Le barrage très controversé de Belo Monte en Amazonie, sera bien construit. Le président brésilien, Luiz Inacio Lula da Silva, vient en effet de donner son feu vert en signant le contrat de concession.
De son côté, l'institut brésilien de l'Environnement n'a pas encore donné son autorisation formelle pour la construction, et les constructeurs ont sollicité une autorisation partielle pour pouvoir commencer les travaux probablement en septembre, a indiqué le directeur de l'Agence Nationale d'Energie électrique, Nelson Hubner
Opposition des écologistes et des communautés indigènes
"Le gouvernement a signé la condamnation à mort du fleuve Xingu et l'expulsion de milliers de riverains" ont déclaré des indiens de la région soutenus notamment par l'Eglise et le réalisateur d'Avatar, James Cameron.
A un coût estimé à 8,7 millions d'euros, Belo Monte sera le troisième barrage le plus grand au monde (11.000 MW), derrière celui des Trois Gorges en Chine (18.000 MW) et celui d'Itaipu (14.000 MW) à la frontière avec le Brésil et le Paraguay.
Ce barrage inondera une zone de 500 km2 sur les berges du Xingu et obligera au déplacement de 16.000 personnes, selon les chiffres officiels. "Notre magasin d'approvisionnement est la forêt et notre supermarché est le fleuve" ont souligné 62 chefs indiens dans un manifeste contre le barrage. "Nous allons les convaincre que nous avons tenu sérieusement compte de la question sociale (...) et environnementale" a souligné Lula jeudi.
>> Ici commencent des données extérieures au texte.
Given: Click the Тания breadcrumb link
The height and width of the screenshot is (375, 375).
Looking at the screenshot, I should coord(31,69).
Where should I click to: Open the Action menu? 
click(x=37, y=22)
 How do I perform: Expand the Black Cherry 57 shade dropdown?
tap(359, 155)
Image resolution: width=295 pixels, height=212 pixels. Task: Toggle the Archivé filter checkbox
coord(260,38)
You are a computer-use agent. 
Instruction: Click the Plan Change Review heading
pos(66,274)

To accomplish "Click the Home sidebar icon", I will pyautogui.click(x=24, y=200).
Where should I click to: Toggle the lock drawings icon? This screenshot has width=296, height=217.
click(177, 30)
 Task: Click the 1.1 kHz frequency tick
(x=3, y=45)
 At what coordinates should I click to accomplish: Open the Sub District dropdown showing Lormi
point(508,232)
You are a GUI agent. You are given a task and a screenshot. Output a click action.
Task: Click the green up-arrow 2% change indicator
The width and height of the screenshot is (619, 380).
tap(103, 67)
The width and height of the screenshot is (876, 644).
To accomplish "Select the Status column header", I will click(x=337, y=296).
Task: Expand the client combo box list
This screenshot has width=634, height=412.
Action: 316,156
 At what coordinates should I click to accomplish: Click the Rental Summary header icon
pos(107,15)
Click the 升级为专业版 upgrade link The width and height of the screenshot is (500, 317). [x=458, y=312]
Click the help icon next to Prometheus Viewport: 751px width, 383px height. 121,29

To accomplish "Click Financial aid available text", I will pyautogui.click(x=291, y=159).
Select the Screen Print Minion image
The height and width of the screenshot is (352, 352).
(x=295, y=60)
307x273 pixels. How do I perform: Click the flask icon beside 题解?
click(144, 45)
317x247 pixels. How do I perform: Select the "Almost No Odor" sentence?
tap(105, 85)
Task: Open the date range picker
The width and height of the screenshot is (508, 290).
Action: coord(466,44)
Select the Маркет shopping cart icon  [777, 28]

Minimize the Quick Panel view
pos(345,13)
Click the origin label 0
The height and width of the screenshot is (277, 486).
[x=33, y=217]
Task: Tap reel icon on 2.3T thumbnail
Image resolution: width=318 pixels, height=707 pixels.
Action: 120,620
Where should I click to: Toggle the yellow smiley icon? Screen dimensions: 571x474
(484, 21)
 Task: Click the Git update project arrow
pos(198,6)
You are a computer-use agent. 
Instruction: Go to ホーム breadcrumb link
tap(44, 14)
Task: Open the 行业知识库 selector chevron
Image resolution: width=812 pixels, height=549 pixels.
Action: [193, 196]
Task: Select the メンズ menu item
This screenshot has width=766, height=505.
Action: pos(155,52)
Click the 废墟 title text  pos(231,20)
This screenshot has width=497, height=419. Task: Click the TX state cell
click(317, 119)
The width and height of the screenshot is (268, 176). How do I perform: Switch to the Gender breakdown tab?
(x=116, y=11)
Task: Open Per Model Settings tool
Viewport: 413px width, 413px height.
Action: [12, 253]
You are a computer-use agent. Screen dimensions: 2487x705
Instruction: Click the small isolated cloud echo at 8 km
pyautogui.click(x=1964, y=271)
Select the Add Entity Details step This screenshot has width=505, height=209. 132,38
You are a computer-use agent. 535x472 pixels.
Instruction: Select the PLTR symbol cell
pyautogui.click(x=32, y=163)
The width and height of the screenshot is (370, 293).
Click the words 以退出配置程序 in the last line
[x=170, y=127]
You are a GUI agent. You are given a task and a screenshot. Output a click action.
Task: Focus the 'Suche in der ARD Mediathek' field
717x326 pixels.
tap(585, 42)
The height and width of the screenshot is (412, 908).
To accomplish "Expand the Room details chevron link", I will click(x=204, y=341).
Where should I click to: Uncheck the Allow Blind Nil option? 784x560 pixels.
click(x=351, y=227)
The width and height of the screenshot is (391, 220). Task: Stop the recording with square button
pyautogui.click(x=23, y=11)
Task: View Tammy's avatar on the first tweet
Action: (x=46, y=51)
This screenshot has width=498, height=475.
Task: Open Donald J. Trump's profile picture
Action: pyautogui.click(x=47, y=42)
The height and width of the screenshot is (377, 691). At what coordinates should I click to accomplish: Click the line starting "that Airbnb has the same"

La justice régionale a également contesté la construction du barrage qui requiert "des excavations équivalentes à celles du canal de Panama" et fera doubler la population locale, avec au moins 85.000 personnes en quête de travail, "ce qui entraînera une pression sur la terre et la déforestation" a dit le procureur Ubiratan Gazetta.
Les opposants au projet affirment aussi que ce barrage est construit avec des fonds publics car il n'est "pas économiquement viable". Pour le gouvernement, le projet de Belo Monte sur le fleuve Xingu, qui représentera 11 % de la puissance énergétique installée du Brésil, a bien planifié.
Le consortium Norte Energia, à dominante publique (49,98 %) construira le barrage, mais la participation indirecte de l'Etat est estimée à 70 % car des fonds d'investissements d'entreprises publiques complètent ce consortium.